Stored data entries
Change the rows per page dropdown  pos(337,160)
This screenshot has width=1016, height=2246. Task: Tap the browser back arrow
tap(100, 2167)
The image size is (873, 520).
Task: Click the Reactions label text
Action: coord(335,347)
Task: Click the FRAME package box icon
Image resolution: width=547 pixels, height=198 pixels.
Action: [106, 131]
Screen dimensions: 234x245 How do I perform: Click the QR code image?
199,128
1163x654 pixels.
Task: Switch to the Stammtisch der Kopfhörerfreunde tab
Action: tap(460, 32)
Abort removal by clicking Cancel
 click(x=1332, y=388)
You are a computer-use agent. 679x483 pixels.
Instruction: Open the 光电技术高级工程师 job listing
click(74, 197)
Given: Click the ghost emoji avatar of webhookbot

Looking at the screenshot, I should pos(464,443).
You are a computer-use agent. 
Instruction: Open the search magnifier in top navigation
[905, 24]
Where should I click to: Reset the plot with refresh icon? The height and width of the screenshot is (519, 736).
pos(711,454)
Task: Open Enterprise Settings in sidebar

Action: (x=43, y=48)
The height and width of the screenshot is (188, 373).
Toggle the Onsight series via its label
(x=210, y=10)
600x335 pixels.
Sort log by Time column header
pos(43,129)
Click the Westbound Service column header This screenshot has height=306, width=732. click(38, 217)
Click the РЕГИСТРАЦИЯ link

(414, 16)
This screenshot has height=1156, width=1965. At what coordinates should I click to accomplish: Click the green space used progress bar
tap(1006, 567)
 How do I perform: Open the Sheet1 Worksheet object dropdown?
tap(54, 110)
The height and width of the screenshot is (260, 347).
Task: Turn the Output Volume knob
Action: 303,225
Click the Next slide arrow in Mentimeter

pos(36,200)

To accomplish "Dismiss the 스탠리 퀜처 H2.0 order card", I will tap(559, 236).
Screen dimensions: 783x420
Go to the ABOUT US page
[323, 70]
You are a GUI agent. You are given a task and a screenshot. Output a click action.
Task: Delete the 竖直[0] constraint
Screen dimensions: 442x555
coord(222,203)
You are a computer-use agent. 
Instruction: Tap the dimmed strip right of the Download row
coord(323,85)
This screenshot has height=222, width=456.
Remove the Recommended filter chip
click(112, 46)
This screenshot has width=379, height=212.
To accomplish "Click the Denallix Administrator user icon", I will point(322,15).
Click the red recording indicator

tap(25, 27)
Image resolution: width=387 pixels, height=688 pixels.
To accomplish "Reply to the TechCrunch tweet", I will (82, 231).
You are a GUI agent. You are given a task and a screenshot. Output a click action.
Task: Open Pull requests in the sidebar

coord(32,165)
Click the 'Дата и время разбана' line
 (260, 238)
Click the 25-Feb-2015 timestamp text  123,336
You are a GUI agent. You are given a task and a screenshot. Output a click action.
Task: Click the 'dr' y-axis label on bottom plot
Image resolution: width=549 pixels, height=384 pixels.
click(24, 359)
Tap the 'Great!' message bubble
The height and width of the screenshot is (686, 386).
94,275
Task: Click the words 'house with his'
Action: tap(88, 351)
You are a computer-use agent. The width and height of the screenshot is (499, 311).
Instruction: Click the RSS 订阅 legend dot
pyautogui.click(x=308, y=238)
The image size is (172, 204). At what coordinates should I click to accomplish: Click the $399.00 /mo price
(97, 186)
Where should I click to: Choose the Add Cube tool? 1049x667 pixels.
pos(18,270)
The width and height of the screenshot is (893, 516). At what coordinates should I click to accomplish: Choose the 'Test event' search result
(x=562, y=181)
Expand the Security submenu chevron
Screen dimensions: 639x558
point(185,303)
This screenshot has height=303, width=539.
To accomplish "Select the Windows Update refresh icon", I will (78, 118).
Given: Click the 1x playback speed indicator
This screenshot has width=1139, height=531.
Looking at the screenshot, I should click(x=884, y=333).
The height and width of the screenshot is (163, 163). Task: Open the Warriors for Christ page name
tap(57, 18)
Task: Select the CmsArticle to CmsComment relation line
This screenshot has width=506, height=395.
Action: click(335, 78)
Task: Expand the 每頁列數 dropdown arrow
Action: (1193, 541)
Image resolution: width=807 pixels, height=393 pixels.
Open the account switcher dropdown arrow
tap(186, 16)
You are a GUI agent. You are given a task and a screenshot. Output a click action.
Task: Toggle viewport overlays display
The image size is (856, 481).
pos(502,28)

§ Exercise goal: Return the data exactly, every line included.

§ Answer box:
Change the rows per page dropdown  pos(337,160)
This screenshot has width=1016, height=2246. Task: Tap the browser back arrow
tap(100, 2167)
The image size is (873, 520).
Task: Click the Reactions label text
Action: coord(335,347)
Task: Click the FRAME package box icon
Image resolution: width=547 pixels, height=198 pixels.
Action: [106, 131]
Screen dimensions: 234x245 How do I perform: Click the QR code image?
199,128
1163x654 pixels.
Task: Switch to the Stammtisch der Kopfhörerfreunde tab
Action: tap(460, 32)
Abort removal by clicking Cancel
 click(x=1332, y=388)
You are a computer-use agent. 679x483 pixels.
Instruction: Open the 光电技术高级工程师 job listing
click(74, 197)
Given: Click the ghost emoji avatar of webhookbot

Looking at the screenshot, I should pos(464,443).
You are a computer-use agent. 
Instruction: Open the search magnifier in top navigation
[905, 24]
Where should I click to: Reset the plot with refresh icon? The height and width of the screenshot is (519, 736).
pos(711,454)
Task: Open Enterprise Settings in sidebar

Action: (x=43, y=48)
The height and width of the screenshot is (188, 373).
Toggle the Onsight series via its label
(x=210, y=10)
600x335 pixels.
Sort log by Time column header
pos(43,129)
Click the Westbound Service column header This screenshot has height=306, width=732. click(38, 217)
Click the РЕГИСТРАЦИЯ link

(414, 16)
This screenshot has height=1156, width=1965. At what coordinates should I click to accomplish: Click the green space used progress bar
tap(1006, 567)
 How do I perform: Open the Sheet1 Worksheet object dropdown?
tap(54, 110)
The height and width of the screenshot is (260, 347).
Task: Turn the Output Volume knob
Action: 303,225
Click the Next slide arrow in Mentimeter

pos(36,200)

To accomplish "Dismiss the 스탠리 퀜처 H2.0 order card", I will tap(559, 236).
Screen dimensions: 783x420
Go to the ABOUT US page
[323, 70]
You are a GUI agent. You are given a task and a screenshot. Output a click action.
Task: Delete the 竖直[0] constraint
Screen dimensions: 442x555
coord(222,203)
You are a computer-use agent. 
Instruction: Tap the dimmed strip right of the Download row
coord(323,85)
This screenshot has height=222, width=456.
Remove the Recommended filter chip
click(112, 46)
This screenshot has width=379, height=212.
To accomplish "Click the Denallix Administrator user icon", I will point(322,15).
Click the red recording indicator

tap(25, 27)
Image resolution: width=387 pixels, height=688 pixels.
To accomplish "Reply to the TechCrunch tweet", I will (82, 231).
You are a GUI agent. You are given a task and a screenshot. Output a click action.
Task: Open Pull requests in the sidebar

coord(32,165)
Click the 'Дата и время разбана' line
 (260, 238)
Click the 25-Feb-2015 timestamp text  123,336
You are a GUI agent. You are given a task and a screenshot. Output a click action.
Task: Click the 'dr' y-axis label on bottom plot
Image resolution: width=549 pixels, height=384 pixels.
click(24, 359)
Tap the 'Great!' message bubble
The height and width of the screenshot is (686, 386).
94,275
Task: Click the words 'house with his'
Action: tap(88, 351)
You are a computer-use agent. The width and height of the screenshot is (499, 311).
Instruction: Click the RSS 订阅 legend dot
pyautogui.click(x=308, y=238)
The image size is (172, 204). At what coordinates should I click to accomplish: Click the $399.00 /mo price
(97, 186)
Where should I click to: Choose the Add Cube tool? 1049x667 pixels.
pos(18,270)
The width and height of the screenshot is (893, 516). At what coordinates should I click to accomplish: Choose the 'Test event' search result
(x=562, y=181)
Expand the Security submenu chevron
Screen dimensions: 639x558
point(185,303)
This screenshot has height=303, width=539.
To accomplish "Select the Windows Update refresh icon", I will (78, 118).
Given: Click the 1x playback speed indicator
This screenshot has width=1139, height=531.
Looking at the screenshot, I should click(x=884, y=333).
The height and width of the screenshot is (163, 163). Task: Open the Warriors for Christ page name
tap(57, 18)
Task: Select the CmsArticle to CmsComment relation line
This screenshot has width=506, height=395.
Action: click(335, 78)
Task: Expand the 每頁列數 dropdown arrow
Action: (1193, 541)
Image resolution: width=807 pixels, height=393 pixels.
Open the account switcher dropdown arrow
tap(186, 16)
You are a GUI agent. You are given a task and a screenshot. Output a click action.
Task: Toggle viewport overlays display
The image size is (856, 481).
pos(502,28)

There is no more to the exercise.